Coulomb gauge studies of SU(3) Yang-Mills theory on the lattice

TL;DR

This study investigates the infrared properties of SU(3) Yang-Mills theory in Coulomb gauge on the lattice, focusing on the ghost propagator, Coulomb potential, and gluon propagators, addressing Gribov issues and finite size effects.

Contribution

It provides new lattice results on the infrared behavior of Yang-Mills theory in Coulomb gauge, highlighting the impact of Gribov copies and improved gauge fixing methods.

Findings

Ghost propagator is infrared enhanced.

Coulomb potential extends to lower momenta and shows complex infrared behavior.

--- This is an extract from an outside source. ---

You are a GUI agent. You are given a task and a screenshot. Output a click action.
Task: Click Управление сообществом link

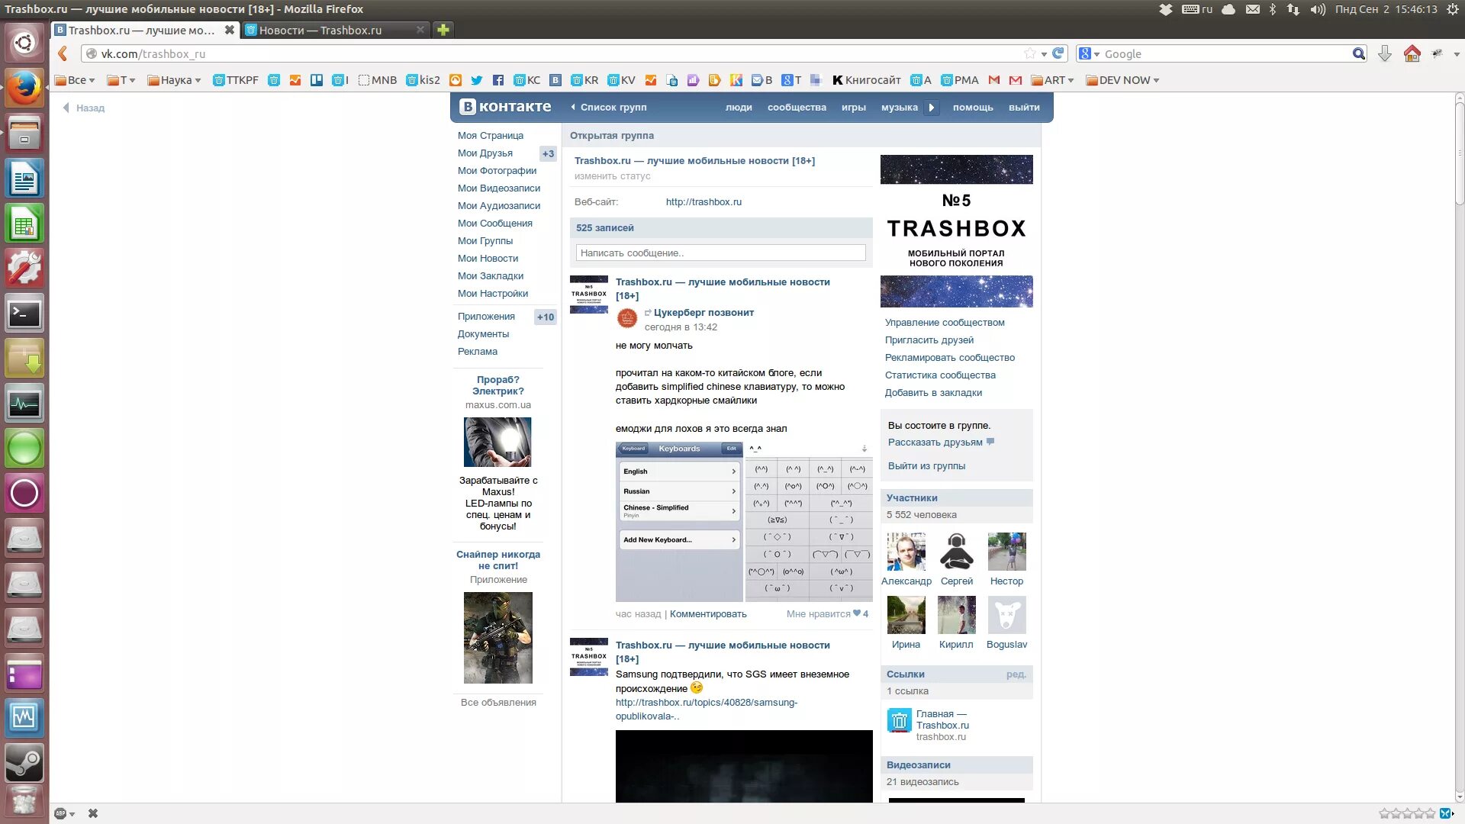tap(944, 323)
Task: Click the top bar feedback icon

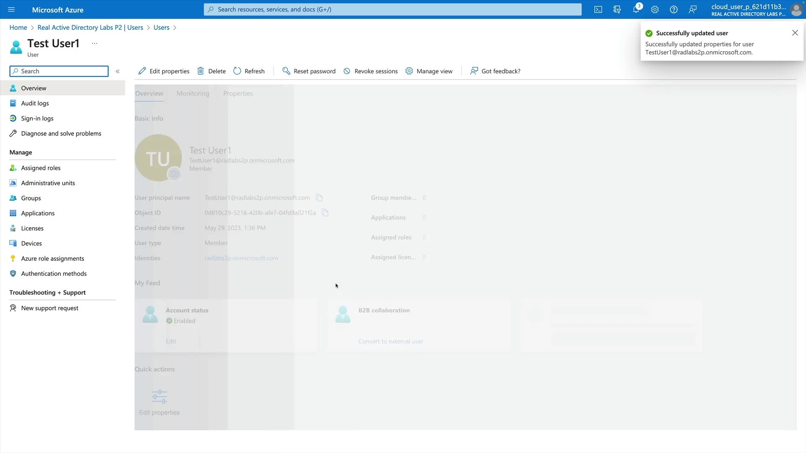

Coulomb string tension satisfies Zwanziger's inequality, with systematic Gribov effects noted.

Abstract

We study the infrared behaviour of lattice SU(3) Yang-Mills theory in Coulomb gauge in terms of the ghost propagator, the Coulomb potential and the transversal and the time-time component of the equal-time gluon propagator. In particular, we focus on the Gribov problem and its impact on the observables. We observe that the simulated annealing method is advantageous for fixing the Coulomb gauge in large volumes. We study finite size and discretization effects. While finite size effects can be controlled by the cone cut, and the ghost propagator and the Coulomb potential become scaling functions with the cylinder cut, the equal-time gluon propagator does not show scaling in the considered range of the inverse coupling constant. The ghost propagator is infrared enhanced. The Coulomb potential is now extended to considerably lower momenta and shows a more complicated infrared regime. The Coulomb string tension satisfies Zwanziger's inequality, but its estimate can be considered only preliminary because of the systematic Gribov effect that is particularly strong for the Coulomb potential.